Data
Segment Open
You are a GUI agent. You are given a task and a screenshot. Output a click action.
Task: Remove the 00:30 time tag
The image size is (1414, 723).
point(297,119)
Segment Closed
Segment Open
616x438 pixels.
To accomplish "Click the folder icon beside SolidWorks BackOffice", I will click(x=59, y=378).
Segment Closed
Problem statement
Where a line of the listing holds "click", show that line.

Result of the exercise
You are a GUI agent. You are given a task and a screenshot. Output a click action.
To accomplish "Click the folder icon beside SolidWorks BackOffice", I will click(x=59, y=378).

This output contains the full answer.